To be clear, there have been plenty of trials before. In the past year that the ebola outbreak has run riot through the Congo, there has been at least one experimental vaccine that has proven capable of shielding people from catching the virus. However, this is the first ever possibility of a cure.
Starting in November, patients at four treatment centers in the eastern region of the country (where the outbreak has been the worst) were assigned to randomly receive one of four experimental treatments. There was an antiviral drug called remdesivir, and three other drugs that use monoclonal antibodies.?
These antibodies are basically custom-crafted proteins designed to recognise invading viruses and recruit immune cells to specifically combat them. ZMapp, one of these drugs, is currently standard treatment during Ebola outbreaks. It had been previously tested and used during the West Africa ebola epidemic of 2014, so it was the baseline success for the new trials.
Now patients treated with ZMapp show a mortality rate of about 49 percent according to Anthony Fauci, director of the NIH's National Institute of Allergy and Infectious Diseases. That's obviously much lower than the 75 percent mortality rate of ebola sufferers that don't seek treatment.?
But one of the antibody cocktails tested, developed by a company called NIAID, performed even better, lowering the mortality rate to 34 percent. Another drug developed by Regeneron Pharmaceuticals did even better than that, lowering the mortality rate to just 29 percent. And that's in serious patients.
Apparently the drugs were even more effective when administered to patients who had just gotten sick, when their viral load was still low. There, NIAID's drug lowered mortality rates to 11 percent while Regeneron's drug saw only 6 percent of patients die.
That's a huge jump from previous medication, and the monoclonal antibodies could be crucial to stemming the outbreak and ridding the world of ebola for good. The reason it's taken so long though is because it's really hard to develop these drugs.
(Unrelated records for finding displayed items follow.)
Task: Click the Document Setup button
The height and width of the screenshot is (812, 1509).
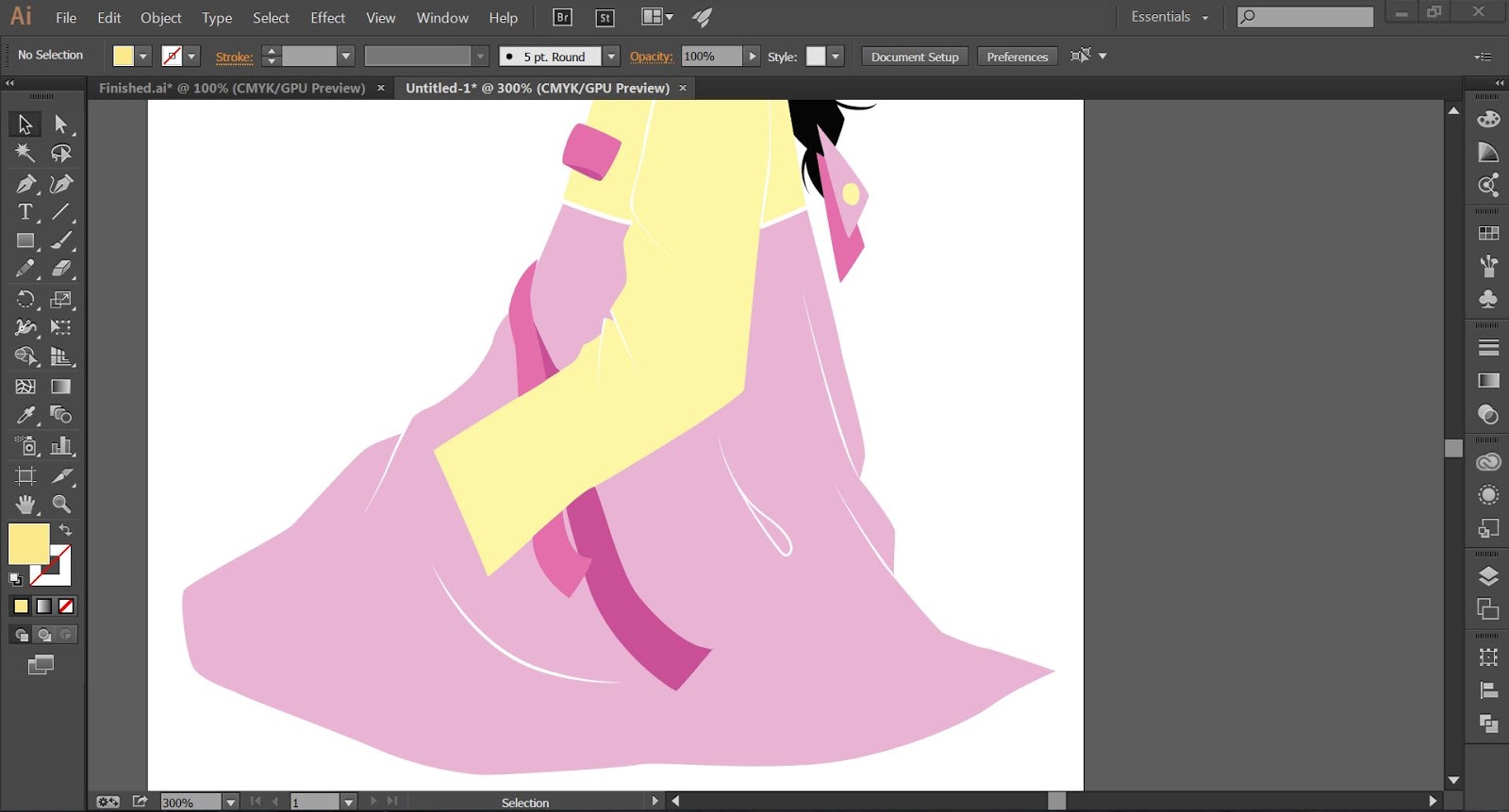Action: (x=914, y=57)
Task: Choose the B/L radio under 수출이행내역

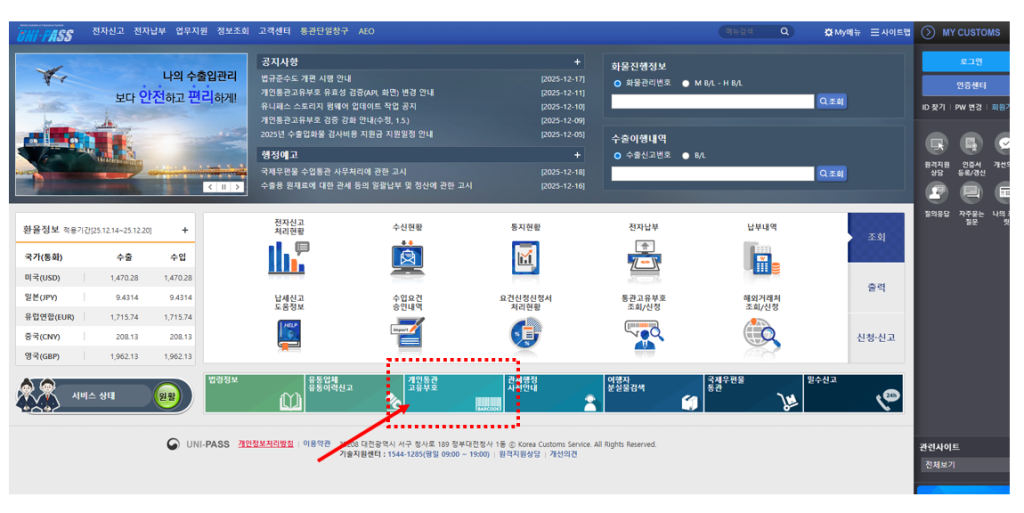Action: tap(685, 156)
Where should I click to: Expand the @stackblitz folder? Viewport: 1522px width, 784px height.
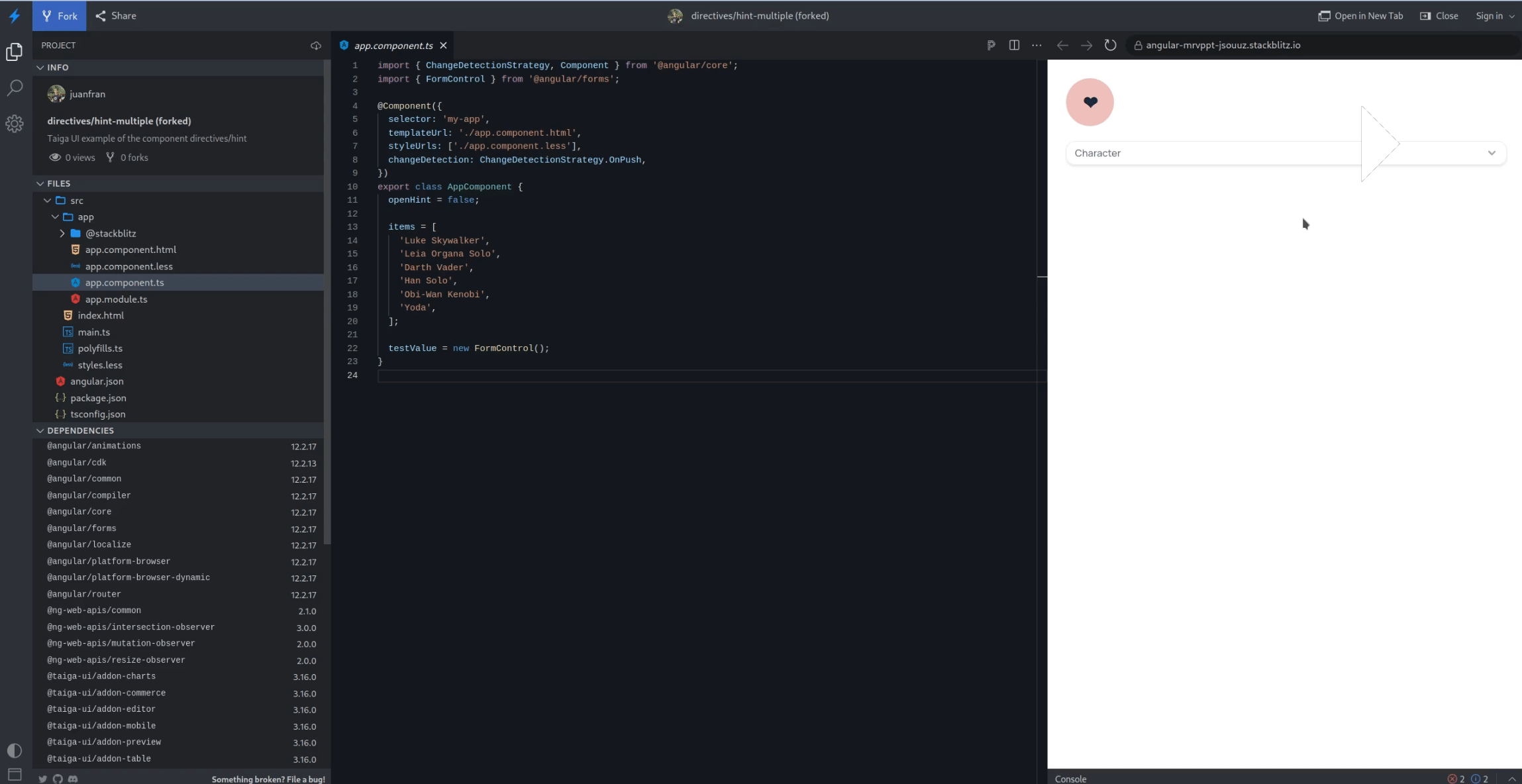[63, 233]
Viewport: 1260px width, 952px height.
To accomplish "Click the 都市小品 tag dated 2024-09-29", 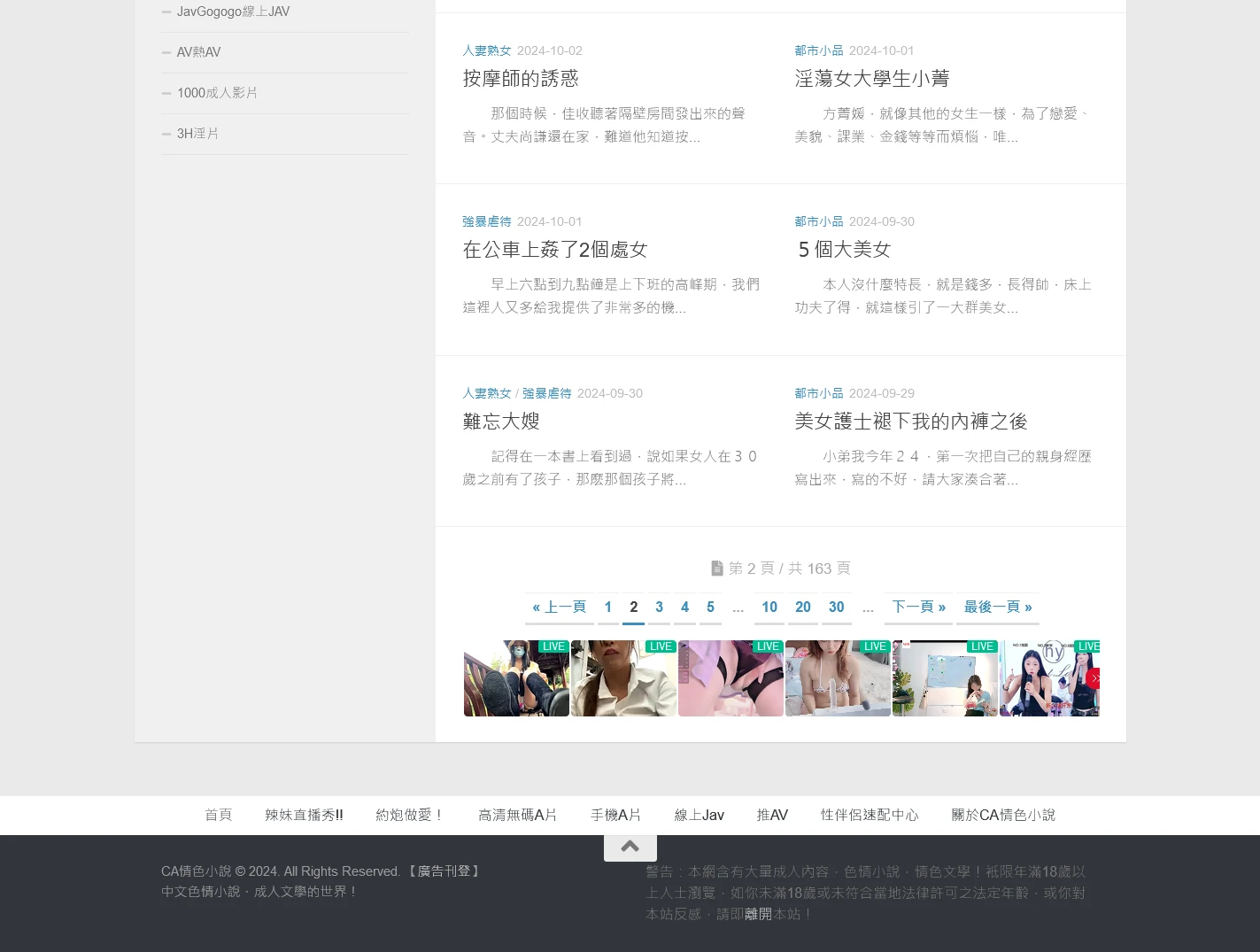I will [x=818, y=393].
Scientists have to infect a creature (usually mice) with the virus and then collect the antibodies their immune systems produce to fight it. Those have to then be tweaked to more closely resemble human antibodies in order to not be rejected by the body. Additionally, the Ebola virus has an ability to change shape, making it harder for antibodies designed to engulf and block them to do their job. That's why this cocktail approach was used, which mixes three different antibodies in order to have the best chance.
"Today's news puts us one more step to saving more lives," said WHO's director of health emergencies, Mike Ryan. "The success is clear. But there's also a tragedy linked to the success. The tragedy is that not enough people are being treated. We are still seeing too many people staying away from treatment centers, people not being found in time to benefit from these therapies."
Since the outbreak began last August in the Northern region of the Democratic Republic of Congo, more than 2,800 people have been infected, with 1,794 confirmed to have died from the disease. The real number could be even higher. And because of a lack of awareness, people are avoiding treatment and therefore raising the chances of it being transmitted across the border to other African nations.
So if this drug is going to work to stop the epidemic, WHO needs to get it approved, manufactured in bulk, and put into circulation immediately.